▶ **TASK SET**:
1 - Using the passage on Edward IV's reign, decide whether each statement agrees with it: (a) The Queen's father was made Earl Rivers. (b) Edward landed in Kent when he returned to England in March 1471. (c) George of Clarence married Isobel with Edward's approval. Answer each with yes or no and quote the words of the passage that settle it.
2 - Answer these questions from the passage on Edward IV's reign:
(a) Where did Elizabeth Woodville take sanctuary?
(b) At which battle was Warwick defeated and killed?
(c) Who provided the ships and men with which Warwick and Clarence invaded England?

▶ **EXTRACTED TEXT**:

In a very short time Edward had given all his Queen's male relations large estates and positions which made them the equals of the highest in the land. Her father was made Earl Rivers while her sisters were married to leading members of the old aristocracy who had to submit, but who regarded this influx of Lancastrian upstarts with bitter hatred which time did nothing to assuage. The arrogance of the new family still further exacerbated the outraged feelings of the old nobility, while their rapacity made them universally hated by the commons. The wound was never healed, and never again was Edward to enjoy the unanimous support of his followers. Intrigue and jealousies grew and flourished, and as Habington wrote in his Life of Edward IV: '... the outward face of the court was full of the beauty of delight and majesty while the inward was all rotten with discord and envy'.

The unfortunate marriage had cast a shadow over the bright future of York which was never to lift, and as time went by grew ever deeper and more threatening until it swallowed up the glory on an August day on Bosworth field twenty-one years later.

In 1470 Edward's own particular chickens came home to roost with the rebellion of his cousin and former friend the Earl of Warwick, supported by George of Clarence who had married, against Edward's wishes, Isobel, the elder of Warwick's two daughters, and who found the pretensions of the Woodville clan as intolerable as did his father-in-law. Warwick and Clarence fled to France where they joined forces with Margaret of Anjou and entered into a pact by which they agreed to help her to regain the English throne for her husband and son, cementing the alliance by the marriage of Warwick's younger daughter Anne Neville to Edward of Lancaster.

With ships and men provided by King Louis, Warwick and Clarence invaded England, forcing Edward to flee the country with his youngest brother Richard of Gloucester and a handful of friends, in such haste that they arrived in Flanders, where their sister Margaret was married to Duke Charles the Bold of Burgundy, in a state of penury. In England Warwick dragged the imbecile Henry from his devotions in the Tower, where he had led a congenial life since his capture after the battle of Towton, suitably attended by a retinue of priests and servants, decked him in the royal robes, paraded him about London and declared him King. Edward and Richard were attainted, while Elizabeth Woodville, who had taken sanctuary at Westminster, there gave birth to the long hoped for son whose inheritance at that moment seemed to be more than doubtful.

Adversity however had a good effect on Edward. He threw off the sloth of the past years which had enabled his enemies to drive him into exile, raised a small force with the help of his sister and her husband, and accompanied by the faithful Richard of Gloucester he set sail for England in March 1471, landing in Yorkshire. From thence he executed a lightning march southwards and in a matter of six weeks had recaptured London, defeated and killed Warwick at the battle of Barnet, and three weeks later finally annihilated the main Lancastrian army at Tewkesbury where Edward of Lancaster was, according to the contemporary Fleetwood Chronicle and the Paston Letters, slain in the battle. The Paston Letters contain a list headed 'Ded in the Feld'. The first name is that of Edward of Lancaster.

▶ **SUPPLIED INFORMATION**:
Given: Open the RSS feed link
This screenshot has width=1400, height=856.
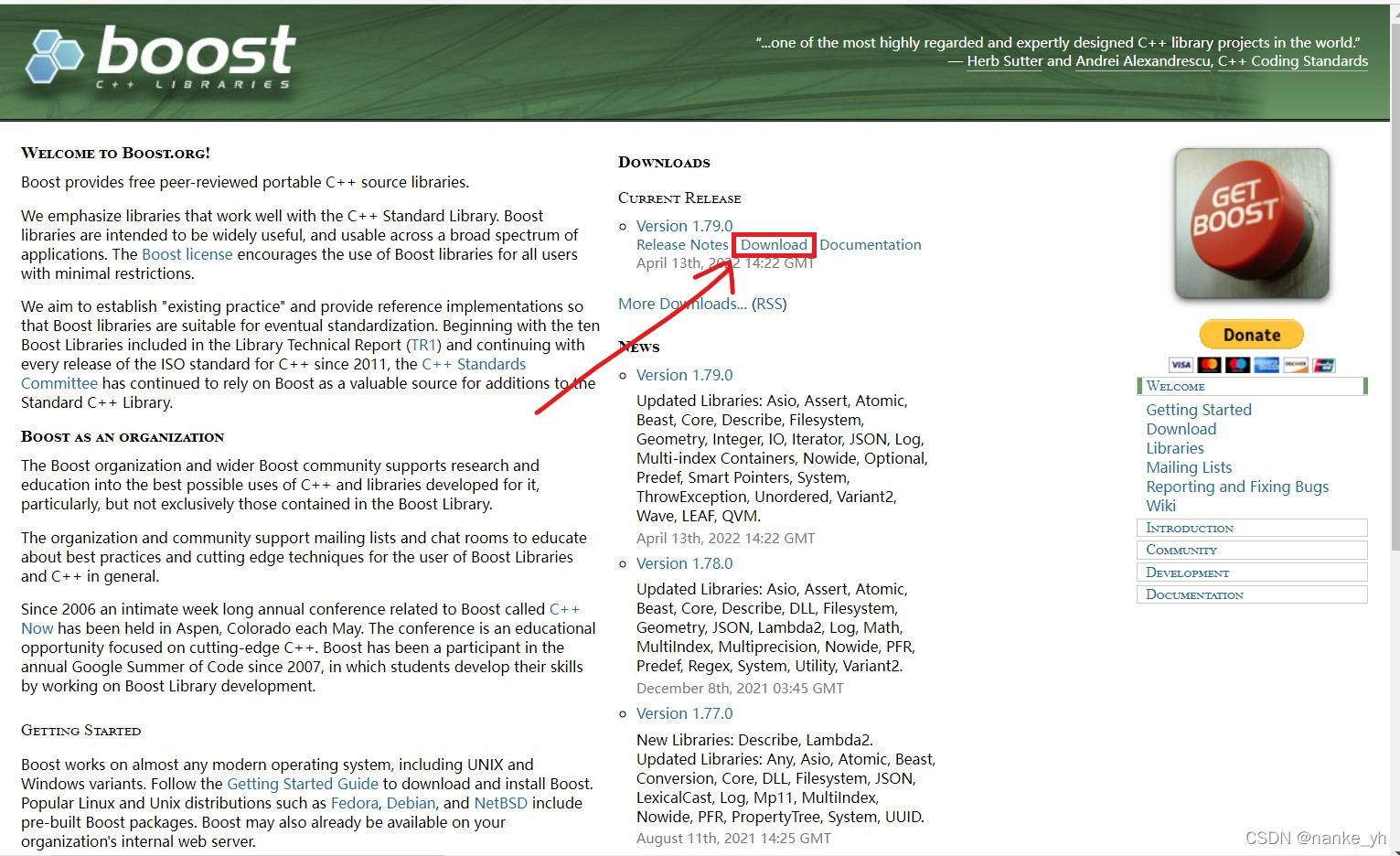Looking at the screenshot, I should pyautogui.click(x=769, y=304).
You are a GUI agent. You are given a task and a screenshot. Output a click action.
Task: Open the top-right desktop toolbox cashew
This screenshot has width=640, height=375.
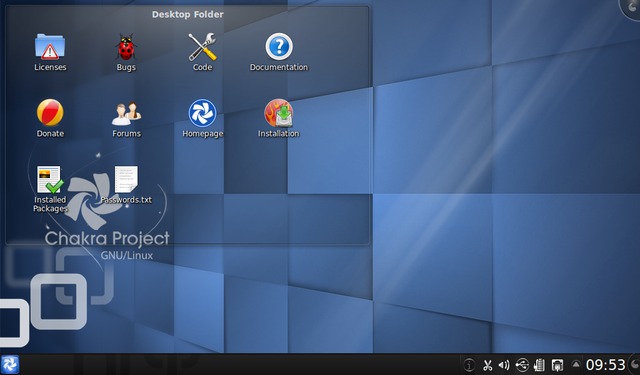click(x=631, y=8)
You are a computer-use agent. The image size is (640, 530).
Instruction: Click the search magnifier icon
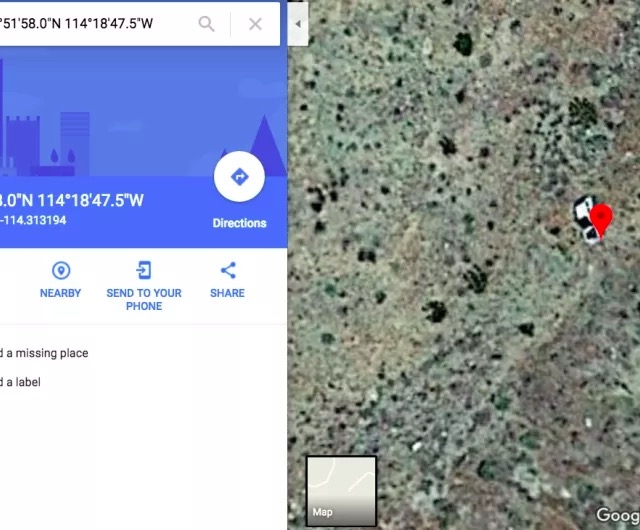206,24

▶ **ANSWERS TO THE EXERCISES**:
1 -
(a) Yes: "Her father was made Earl Rivers"
(b) No: "he set sail for England in March 1471, landing in Yorkshire"
(c) No: "who had married, against Edward's wishes, Isobel"

2 -
(a) Westminster
(b) The battle of Barnet
(c) King Louis